**Exercise goal:**
Answer these from the text about the Florida KidCare bill:
1. How many members would the task force proposed in SB 108 have?
2. In what year was the federal Children's Health Insurance Program enacted?
3. How much of Florida's CHIP allocation for fiscal year 2017-18 is state funds?

**Text provided:**

The Senate Children, Families and Elder Affairs Committee unanimously approved the proposal (SB 108), which would create a 12-member task force in in the Florida Department of Health and charge it with making legislative recommendations by Dec. 31, 2018, on how to streamline and improve the Florida KidCare program.

The “point of this bill is to simplify the program for families and to streamline the administration and make it more efficient and save tax dollars,” bill sponsor Daphne Campbell, D-Miami, told members of the committee.

Longtime social-services advocate Karen Woodall for years has advocated streamlining KidCare, which is administered by a combination of state agencies, from the Department of Children and Families, which determines Medicaid eligibility, to the Florida Healthy Kids Corporation, which receives all KidCare applications and determines eligibility for the children's health- insurance program.

“Oftentimes, when you have multiple agencies, no matter how good you are, you lose kids between the programs,” Woodall told committee members as she testified in support of the bill, which cleared the committee unanimously.

The committee took up the bill during its first meeting in preparation for the 2018 legislative session, which starts in January. The measure would need to clear two more committees before it could go to the full Senate.

The Legislature created the KidCare Program in response to the federal enactment of the Children's Health Insurance Program in 1997. That program, commonly known as CHIP, provides subsidized health insurance to uninsured children who do not qualify for Medicaid but who have family incomes under 200 percent of the federal poverty level and meet other eligibility criteria.

CHIP is currently authorized through 2019, but funding for the program expired Sept. 30.

Florida's CHIP allocation in fiscal year 2017-18 is $422.7 million, of which $16.9 million is state funds.

Children covered under the program could be at risk if Congress doesn't agree to additional funding. Woodall, though, is optimistic that won't happen.

“I believe there is an awful lot of bipartisan support for this,” she says.

Senate Children, Families and Elder Affairs Chairman Sen. Rene Garcia, R-Hialeah, said he is going to write a letter this week to members of Congress urging them to continue funding for the program.

**Data shown:**
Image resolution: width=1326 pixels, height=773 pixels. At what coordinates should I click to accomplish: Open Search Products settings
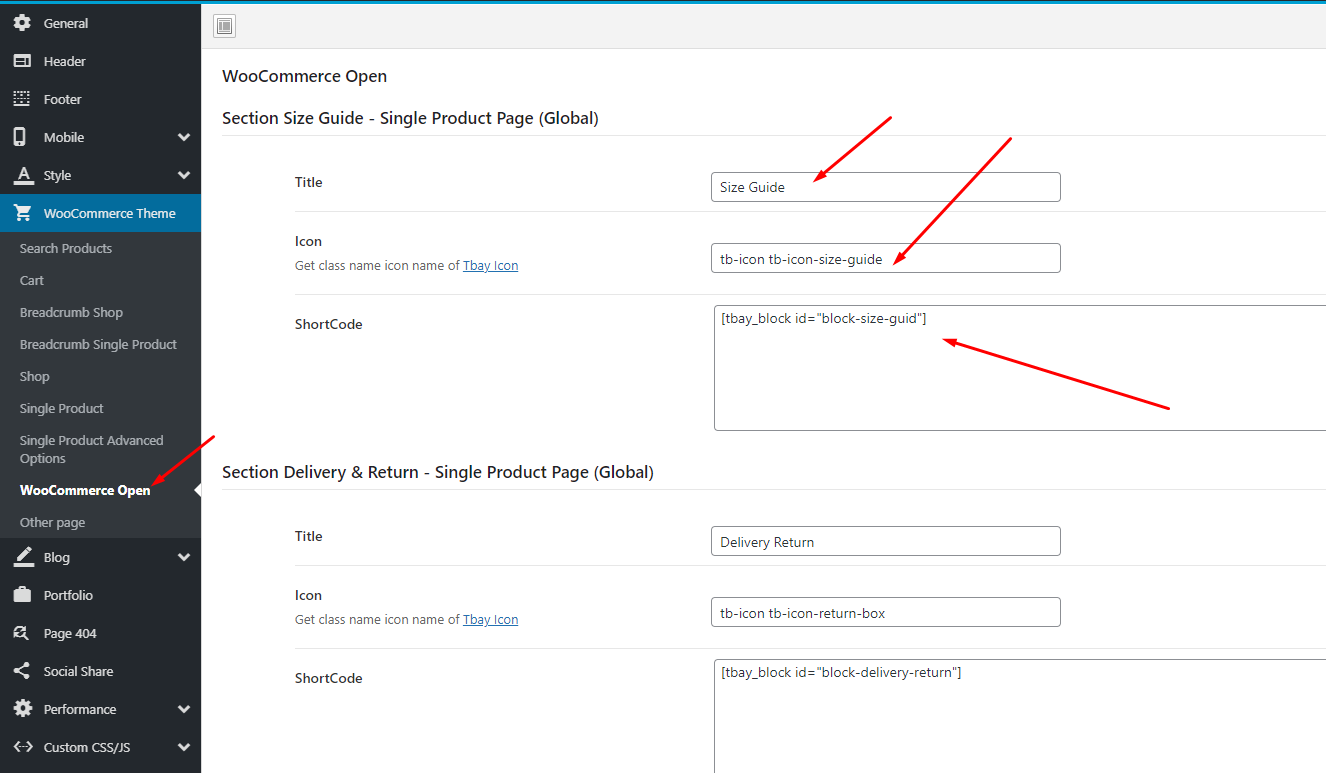click(x=66, y=248)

**Exercise output:**
1. 12 members
2. 1997
3. $16.9 million